*** Data supplied Section Begins ***

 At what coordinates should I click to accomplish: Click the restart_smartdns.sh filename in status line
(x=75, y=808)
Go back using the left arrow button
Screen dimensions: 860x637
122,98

*** Data supplied Section Ends ***

- **Work instructions**
All of the data needs to be reproduced exactly, with no line missing.

- **Solution to the exercise**
 At what coordinates should I click to accomplish: Click the restart_smartdns.sh filename in status line
(x=75, y=808)
Go back using the left arrow button
Screen dimensions: 860x637
122,98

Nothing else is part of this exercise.